Il perimetro europeo è il futuro della ferrovia come alternativa al trasporto stradale e aereo per la riduzione del CO2: la rigenerazione, la modernizzazione della rete e del materiale rotabile devono strutturare una rete ferroviaria europea sempre più densa. Il sostegno al trasporto merci su rotaia è essenziale per strutturare la rete di trasporto merci collegando i porti e le principali rotte europee per il trasporto multimodale.

In sostanza, la chiave per finanziare gli investimenti ferroviari risiede nel riequilibrio della competizione ferrovia/strada, in linea con i principi “chi usa/paga” e “chi inquina /paga”: una quota dei ricavi autostradali deve imperativamente essere trasferita alla ferrovia.

Gli ecologisti difendono anche l’assegnazione del 30% della tassa sui veicoli pesanti all’AFITF.

Tuttavia, gli ecologisti si rammaricano del fatto che il rapporto non dia ampio spazio alla mobilità attiva, in particolare alla bicicletta e agli spostamenti a piedi, che sono strumenti essenziali per lo sviluppo dell’intermodalità.
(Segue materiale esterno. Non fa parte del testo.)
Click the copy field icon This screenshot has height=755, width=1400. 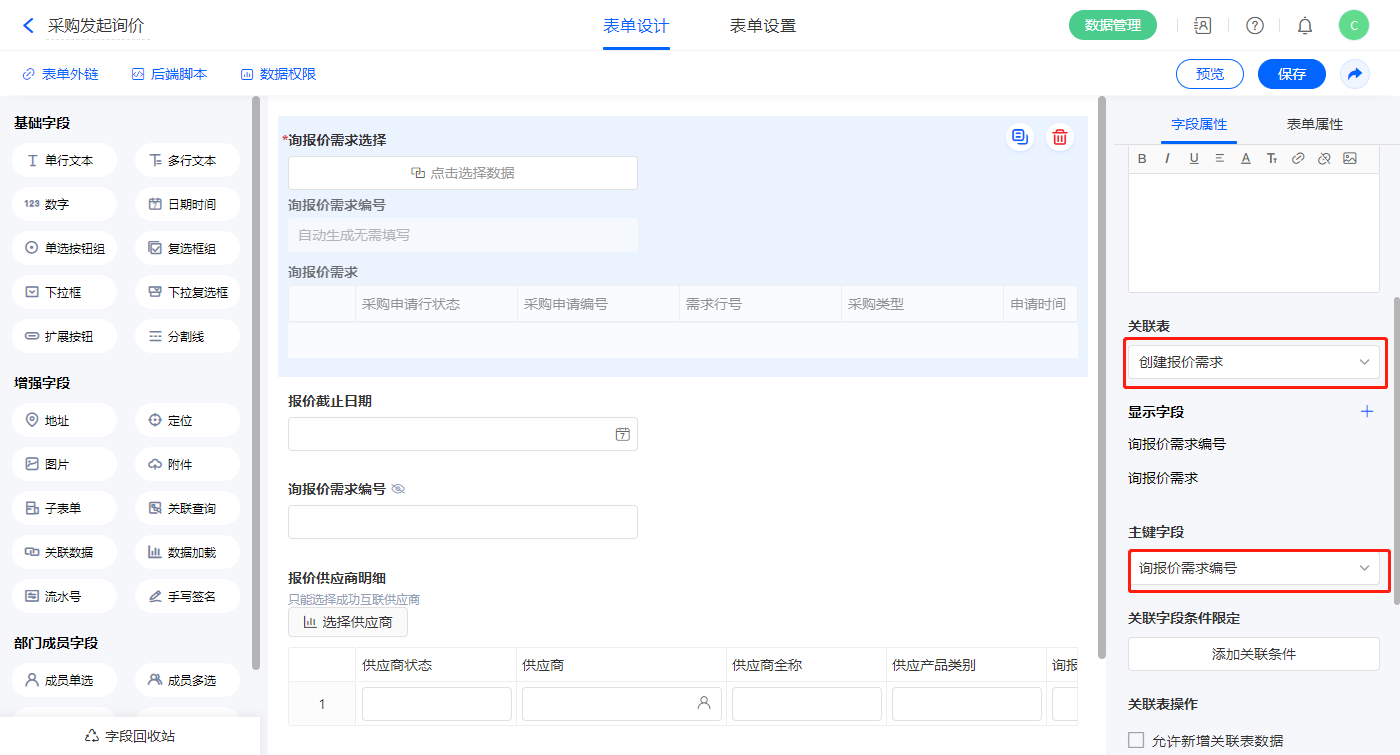pos(1019,138)
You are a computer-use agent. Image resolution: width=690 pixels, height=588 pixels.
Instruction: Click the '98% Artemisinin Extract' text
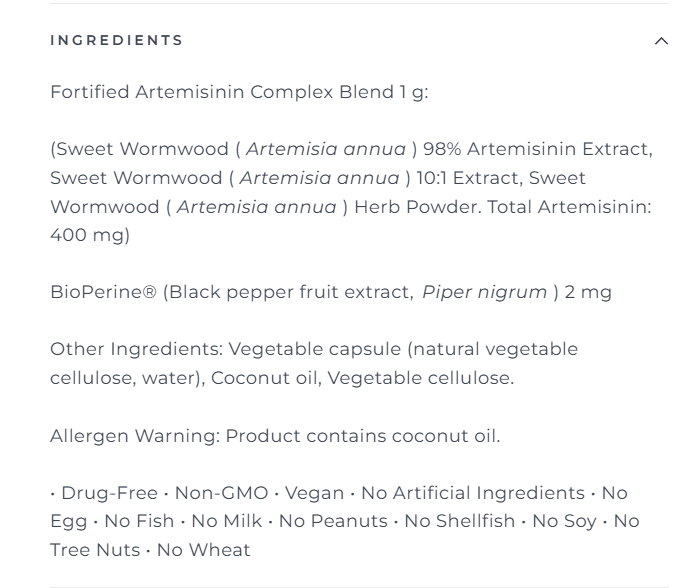537,149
Il testo ritiene che, nelle ipotesi di bilancio più ristrette, lo Stato potrebbe essere indotto a non portare avanti i bandi per i progetti del prossimo quinquennio. Alla luce degli annunci del Governo, ciò rappresenterebbe una grande delusione per molti operatori e avrebbe anche un effetto negativo sugli investimenti. Sebbene gli investimenti degli enti locali nella mobilità ciclistica siano in forte crescita, essi non possono raggiungere da soli gli obiettivi prefissati. Le somme investite devono ancora essere notevolmente aumentate in tutte le aree.

Gli ecologisti chiedono quindi un segnale forte da parte dello Stato, un cambio di paradigma che dovrà essere perpetuato, in particolare con l’adozione di una legge di programmazione delle infrastrutture che preveda chiaramente almeno 100 miliardi di euro per i prossimi dieci anni.